Penyelenggaraan acara
Kepala Dinas Pendidikan Kabupaten Natuna, Hendra Kusuma, menyatakan bahwa Pemkab Natuna menyediakan fasilitas pendukung dan mengundang para peserta. Ia menekankan pentingnya bahasa Inggris karena digunakan secara luas dalam berbagai bidang seperti pendidikan, bisnis, teknologi, serta komunikasi internasional. Menurut Hendra, metode pengajaran yang tepat diperlukan agar kemampuan bahasa Inggris dapat berkembang secara optimal.
“Kegiatan hari ini diharapkan dapat diikuti dengan serius, kemudian ilmu yang didapat bisa dibagikan kembali kepada murid-murid di sekolah,” ujar Hendra.
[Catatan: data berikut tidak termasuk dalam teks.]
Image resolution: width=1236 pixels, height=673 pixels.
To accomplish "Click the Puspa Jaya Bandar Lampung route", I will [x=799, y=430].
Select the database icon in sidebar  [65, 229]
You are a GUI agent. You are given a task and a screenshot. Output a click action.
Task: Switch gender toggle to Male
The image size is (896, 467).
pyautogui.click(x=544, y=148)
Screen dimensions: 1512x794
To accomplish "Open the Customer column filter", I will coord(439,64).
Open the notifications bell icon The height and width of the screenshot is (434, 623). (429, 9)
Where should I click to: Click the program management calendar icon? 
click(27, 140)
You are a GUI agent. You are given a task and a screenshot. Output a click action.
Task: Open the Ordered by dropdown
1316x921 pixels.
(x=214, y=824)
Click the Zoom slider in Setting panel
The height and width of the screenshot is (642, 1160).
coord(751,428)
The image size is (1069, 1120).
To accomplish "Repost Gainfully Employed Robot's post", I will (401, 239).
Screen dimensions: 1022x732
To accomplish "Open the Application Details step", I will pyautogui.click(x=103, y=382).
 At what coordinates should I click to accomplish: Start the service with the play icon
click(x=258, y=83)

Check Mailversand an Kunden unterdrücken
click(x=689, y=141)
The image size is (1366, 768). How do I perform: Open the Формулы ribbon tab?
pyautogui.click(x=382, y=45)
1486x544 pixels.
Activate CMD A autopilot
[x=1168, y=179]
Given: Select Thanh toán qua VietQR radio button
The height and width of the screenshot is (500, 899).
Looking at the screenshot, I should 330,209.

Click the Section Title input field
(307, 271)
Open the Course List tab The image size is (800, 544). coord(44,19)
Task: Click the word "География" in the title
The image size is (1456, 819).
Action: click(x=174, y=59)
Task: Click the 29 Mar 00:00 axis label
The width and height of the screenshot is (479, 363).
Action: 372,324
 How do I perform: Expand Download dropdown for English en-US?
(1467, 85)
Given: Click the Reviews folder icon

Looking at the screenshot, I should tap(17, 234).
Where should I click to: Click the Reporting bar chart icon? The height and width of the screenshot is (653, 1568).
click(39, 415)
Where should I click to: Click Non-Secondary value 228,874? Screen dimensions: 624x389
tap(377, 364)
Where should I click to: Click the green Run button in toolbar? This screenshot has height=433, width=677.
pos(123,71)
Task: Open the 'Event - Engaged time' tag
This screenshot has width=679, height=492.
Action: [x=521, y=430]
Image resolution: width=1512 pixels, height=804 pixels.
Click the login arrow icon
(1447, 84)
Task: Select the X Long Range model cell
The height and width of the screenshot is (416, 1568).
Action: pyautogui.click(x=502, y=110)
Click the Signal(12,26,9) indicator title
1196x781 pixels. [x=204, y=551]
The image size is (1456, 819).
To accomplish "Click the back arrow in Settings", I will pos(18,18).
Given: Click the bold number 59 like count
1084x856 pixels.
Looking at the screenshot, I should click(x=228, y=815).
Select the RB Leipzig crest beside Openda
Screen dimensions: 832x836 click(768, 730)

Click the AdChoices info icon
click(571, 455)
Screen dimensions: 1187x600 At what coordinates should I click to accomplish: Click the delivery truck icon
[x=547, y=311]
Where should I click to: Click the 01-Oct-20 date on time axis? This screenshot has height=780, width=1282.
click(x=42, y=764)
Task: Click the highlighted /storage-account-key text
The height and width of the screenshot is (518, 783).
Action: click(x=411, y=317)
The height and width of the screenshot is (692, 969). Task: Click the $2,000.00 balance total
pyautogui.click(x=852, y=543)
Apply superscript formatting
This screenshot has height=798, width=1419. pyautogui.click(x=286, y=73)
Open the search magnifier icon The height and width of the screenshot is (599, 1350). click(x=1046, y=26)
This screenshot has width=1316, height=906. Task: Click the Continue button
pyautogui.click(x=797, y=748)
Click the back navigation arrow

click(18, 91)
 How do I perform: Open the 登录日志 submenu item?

Sementara itu, Konsulat AS untuk Sumatra, Lisa Podolny, menjelaskan bahwa workshop ini merupakan tindak lanjut dari kunjungan ke Natuna bulan Februari 2026. “Pada bulan Februari lalu kami berada di Natuna dan mendengarkan langsung dari teman-teman di sini mengenai kebutuhan sharing keilmuan di bidang bahasa Inggris,” kata Lisa. Ia menyampaikan apresiasi kepada Kepala Dinas Perpustakaan dan Kearsipan Natuna, Erson Gempa Afriandi, yang menjadi tuan rumah kegiatan tersebut.
Dinas Pendidikan dan Kebudayaan Kabupaten Natuna, Hendra Kusuma, turut berterima kasih atas dukungan yang diberikan kepada para guru. Lisa menambahkan bahwa penguasaan bahasa Inggris sangat penting untuk membuka peluang di bidang pendidikan dan pengembangan ekonomi. Menurut dia, kualitas pengajaran bergantung pada kesiapan guru, sehingga kegiatan ini difokuskan pada penguatan kemampuan mengajar secara efektif.
“Bahasa Inggris akan kuat jika guru-gurunya dibekali dengan kemampuan yang memadai. Amerika Serikat menempatkan pendidikan sebagai prioritas utama sebagai fondasi pertumbuhan ekonomi,” katanya.